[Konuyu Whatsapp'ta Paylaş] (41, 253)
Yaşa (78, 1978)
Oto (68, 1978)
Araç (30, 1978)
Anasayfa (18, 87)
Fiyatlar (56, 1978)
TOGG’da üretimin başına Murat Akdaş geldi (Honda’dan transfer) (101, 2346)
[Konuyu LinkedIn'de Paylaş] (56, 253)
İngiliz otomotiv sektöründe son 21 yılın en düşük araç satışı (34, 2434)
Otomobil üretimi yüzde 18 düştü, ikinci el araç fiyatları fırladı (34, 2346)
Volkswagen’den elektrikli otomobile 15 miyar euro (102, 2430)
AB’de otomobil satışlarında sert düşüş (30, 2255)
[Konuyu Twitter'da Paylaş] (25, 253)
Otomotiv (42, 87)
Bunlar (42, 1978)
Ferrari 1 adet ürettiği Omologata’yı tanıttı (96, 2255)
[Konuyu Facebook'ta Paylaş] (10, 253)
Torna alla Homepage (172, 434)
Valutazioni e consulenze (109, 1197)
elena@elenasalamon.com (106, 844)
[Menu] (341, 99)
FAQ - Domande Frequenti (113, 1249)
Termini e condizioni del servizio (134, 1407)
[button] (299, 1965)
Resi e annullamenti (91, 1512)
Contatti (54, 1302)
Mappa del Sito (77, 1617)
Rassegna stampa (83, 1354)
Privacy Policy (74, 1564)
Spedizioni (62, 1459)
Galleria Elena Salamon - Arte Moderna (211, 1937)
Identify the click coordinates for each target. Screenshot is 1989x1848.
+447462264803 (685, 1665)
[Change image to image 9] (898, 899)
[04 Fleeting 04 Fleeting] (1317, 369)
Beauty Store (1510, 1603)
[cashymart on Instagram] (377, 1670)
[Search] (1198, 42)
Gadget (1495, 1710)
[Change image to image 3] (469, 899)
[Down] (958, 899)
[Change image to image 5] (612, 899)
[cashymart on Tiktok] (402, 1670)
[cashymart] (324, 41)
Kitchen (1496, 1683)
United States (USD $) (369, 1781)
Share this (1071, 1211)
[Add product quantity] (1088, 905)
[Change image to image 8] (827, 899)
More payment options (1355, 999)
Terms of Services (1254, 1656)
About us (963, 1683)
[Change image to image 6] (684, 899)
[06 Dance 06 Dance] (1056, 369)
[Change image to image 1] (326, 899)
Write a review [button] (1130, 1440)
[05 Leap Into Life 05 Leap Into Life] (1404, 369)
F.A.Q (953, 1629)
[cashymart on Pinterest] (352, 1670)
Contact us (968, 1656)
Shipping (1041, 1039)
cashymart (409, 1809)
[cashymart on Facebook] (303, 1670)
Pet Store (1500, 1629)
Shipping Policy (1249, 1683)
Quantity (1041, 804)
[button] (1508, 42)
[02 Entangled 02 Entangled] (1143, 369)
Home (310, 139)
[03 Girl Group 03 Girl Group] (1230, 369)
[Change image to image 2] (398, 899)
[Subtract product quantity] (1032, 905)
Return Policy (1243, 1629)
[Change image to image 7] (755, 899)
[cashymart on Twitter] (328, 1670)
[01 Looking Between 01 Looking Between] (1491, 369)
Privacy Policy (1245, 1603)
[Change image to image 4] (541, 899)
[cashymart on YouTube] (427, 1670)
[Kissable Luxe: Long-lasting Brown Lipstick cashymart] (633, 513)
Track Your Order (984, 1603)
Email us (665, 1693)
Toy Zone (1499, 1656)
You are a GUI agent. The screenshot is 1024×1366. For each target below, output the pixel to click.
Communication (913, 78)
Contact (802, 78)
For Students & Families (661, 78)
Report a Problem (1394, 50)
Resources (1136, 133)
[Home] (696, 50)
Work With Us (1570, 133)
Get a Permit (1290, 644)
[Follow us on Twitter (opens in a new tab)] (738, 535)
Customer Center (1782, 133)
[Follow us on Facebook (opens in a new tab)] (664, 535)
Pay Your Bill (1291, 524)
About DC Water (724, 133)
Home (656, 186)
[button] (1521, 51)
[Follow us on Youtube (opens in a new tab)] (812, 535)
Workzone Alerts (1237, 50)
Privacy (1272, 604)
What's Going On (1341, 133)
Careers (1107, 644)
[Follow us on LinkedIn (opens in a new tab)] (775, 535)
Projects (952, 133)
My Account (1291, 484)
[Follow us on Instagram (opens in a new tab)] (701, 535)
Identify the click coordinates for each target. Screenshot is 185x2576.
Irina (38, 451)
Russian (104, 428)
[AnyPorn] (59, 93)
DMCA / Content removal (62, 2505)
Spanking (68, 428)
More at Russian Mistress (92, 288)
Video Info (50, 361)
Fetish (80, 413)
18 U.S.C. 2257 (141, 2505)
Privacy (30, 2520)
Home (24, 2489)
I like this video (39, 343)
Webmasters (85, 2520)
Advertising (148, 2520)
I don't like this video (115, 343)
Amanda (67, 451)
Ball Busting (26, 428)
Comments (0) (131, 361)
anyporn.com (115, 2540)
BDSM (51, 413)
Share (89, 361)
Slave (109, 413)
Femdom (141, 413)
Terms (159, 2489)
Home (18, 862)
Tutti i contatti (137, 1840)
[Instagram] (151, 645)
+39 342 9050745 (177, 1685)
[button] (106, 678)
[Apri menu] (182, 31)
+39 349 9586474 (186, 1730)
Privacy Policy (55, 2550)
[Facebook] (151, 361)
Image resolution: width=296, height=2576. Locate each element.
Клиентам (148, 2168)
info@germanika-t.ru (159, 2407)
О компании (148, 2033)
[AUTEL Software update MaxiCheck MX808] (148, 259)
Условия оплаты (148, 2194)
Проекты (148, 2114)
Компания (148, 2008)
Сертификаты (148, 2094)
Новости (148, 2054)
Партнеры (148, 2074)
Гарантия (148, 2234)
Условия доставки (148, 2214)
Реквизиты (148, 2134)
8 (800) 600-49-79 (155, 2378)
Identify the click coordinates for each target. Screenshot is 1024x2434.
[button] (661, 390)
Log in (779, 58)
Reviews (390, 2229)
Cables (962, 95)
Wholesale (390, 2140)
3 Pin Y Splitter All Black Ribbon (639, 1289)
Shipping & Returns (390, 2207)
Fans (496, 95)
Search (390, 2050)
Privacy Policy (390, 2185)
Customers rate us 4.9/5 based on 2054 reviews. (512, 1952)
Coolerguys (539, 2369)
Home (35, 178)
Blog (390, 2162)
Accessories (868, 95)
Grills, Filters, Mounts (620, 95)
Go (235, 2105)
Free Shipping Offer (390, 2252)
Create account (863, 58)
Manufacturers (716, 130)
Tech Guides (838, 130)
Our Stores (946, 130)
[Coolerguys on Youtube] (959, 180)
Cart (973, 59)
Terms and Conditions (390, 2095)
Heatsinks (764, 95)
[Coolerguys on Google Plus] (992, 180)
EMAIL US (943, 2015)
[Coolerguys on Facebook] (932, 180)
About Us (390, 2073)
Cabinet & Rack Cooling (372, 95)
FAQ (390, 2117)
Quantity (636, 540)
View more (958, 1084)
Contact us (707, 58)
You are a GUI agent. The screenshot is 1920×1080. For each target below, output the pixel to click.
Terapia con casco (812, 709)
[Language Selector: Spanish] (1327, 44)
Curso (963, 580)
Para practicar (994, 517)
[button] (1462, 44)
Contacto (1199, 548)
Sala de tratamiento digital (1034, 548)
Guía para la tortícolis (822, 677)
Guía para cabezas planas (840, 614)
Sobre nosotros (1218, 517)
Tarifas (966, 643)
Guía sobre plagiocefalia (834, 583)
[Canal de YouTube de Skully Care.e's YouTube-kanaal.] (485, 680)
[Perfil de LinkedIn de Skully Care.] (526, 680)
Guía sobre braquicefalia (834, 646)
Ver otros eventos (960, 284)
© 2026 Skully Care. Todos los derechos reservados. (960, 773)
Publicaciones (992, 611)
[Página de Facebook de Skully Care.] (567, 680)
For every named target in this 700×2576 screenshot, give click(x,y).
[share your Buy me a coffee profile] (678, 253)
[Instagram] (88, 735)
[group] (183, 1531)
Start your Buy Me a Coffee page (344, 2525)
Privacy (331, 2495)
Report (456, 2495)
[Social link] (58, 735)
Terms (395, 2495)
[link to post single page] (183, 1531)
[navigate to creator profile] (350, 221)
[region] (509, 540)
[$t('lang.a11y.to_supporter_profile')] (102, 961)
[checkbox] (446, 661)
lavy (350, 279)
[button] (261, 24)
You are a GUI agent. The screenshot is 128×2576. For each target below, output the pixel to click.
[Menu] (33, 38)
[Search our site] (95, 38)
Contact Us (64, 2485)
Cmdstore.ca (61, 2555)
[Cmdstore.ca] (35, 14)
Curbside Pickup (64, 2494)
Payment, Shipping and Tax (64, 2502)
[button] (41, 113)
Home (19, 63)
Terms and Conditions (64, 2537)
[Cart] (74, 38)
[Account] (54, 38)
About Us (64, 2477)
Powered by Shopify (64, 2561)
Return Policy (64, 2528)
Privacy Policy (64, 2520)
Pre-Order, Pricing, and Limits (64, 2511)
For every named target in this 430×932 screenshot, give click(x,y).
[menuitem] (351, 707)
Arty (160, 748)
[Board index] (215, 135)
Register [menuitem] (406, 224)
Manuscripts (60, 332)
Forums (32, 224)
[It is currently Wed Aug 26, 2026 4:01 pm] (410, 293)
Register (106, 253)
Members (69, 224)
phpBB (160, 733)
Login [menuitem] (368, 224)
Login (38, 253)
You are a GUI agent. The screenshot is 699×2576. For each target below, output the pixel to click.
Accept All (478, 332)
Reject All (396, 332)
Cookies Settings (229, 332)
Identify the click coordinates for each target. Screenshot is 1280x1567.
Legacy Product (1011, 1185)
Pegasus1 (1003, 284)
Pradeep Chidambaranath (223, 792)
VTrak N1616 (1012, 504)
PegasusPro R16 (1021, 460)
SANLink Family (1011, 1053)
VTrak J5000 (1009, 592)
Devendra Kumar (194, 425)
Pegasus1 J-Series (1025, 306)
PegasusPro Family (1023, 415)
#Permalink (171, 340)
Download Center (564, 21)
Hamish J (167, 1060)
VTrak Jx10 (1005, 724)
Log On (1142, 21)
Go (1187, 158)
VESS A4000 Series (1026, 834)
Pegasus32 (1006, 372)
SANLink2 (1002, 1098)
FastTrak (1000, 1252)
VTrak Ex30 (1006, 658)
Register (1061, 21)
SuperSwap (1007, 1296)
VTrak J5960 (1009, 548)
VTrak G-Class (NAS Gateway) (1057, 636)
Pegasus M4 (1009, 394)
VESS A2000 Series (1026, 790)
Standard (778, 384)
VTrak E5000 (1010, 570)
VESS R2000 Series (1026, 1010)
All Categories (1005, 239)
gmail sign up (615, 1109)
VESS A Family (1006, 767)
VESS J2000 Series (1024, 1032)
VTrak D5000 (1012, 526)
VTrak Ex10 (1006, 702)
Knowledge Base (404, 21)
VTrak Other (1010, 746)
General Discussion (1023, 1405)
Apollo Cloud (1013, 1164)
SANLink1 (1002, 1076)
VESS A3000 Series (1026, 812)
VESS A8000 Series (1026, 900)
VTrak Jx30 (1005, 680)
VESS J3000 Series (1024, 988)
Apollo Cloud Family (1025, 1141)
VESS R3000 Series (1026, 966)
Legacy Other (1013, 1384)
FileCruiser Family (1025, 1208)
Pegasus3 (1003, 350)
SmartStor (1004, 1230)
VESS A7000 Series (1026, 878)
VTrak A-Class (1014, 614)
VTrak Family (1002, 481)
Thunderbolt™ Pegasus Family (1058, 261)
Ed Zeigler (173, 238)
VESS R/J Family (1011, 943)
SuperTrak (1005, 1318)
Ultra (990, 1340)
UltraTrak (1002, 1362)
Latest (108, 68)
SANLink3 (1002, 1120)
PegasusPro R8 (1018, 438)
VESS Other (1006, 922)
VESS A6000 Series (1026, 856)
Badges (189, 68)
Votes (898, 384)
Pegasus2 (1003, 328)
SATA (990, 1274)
+-------+
→ About this exercise
From the data above, reproduce word for word the lines running from the line with "Terms of Services (1254, 1656)" to the line with "[cashymart on Pinterest] (352, 1670)", ends included.

→ Response area
Terms of Services (1254, 1656)
About us (963, 1683)
[Change image to image 6] (684, 899)
[06 Dance 06 Dance] (1056, 369)
[Change image to image 1] (326, 899)
Write a review [button] (1130, 1440)
[05 Leap Into Life 05 Leap Into Life] (1404, 369)
F.A.Q (953, 1629)
[cashymart on Pinterest] (352, 1670)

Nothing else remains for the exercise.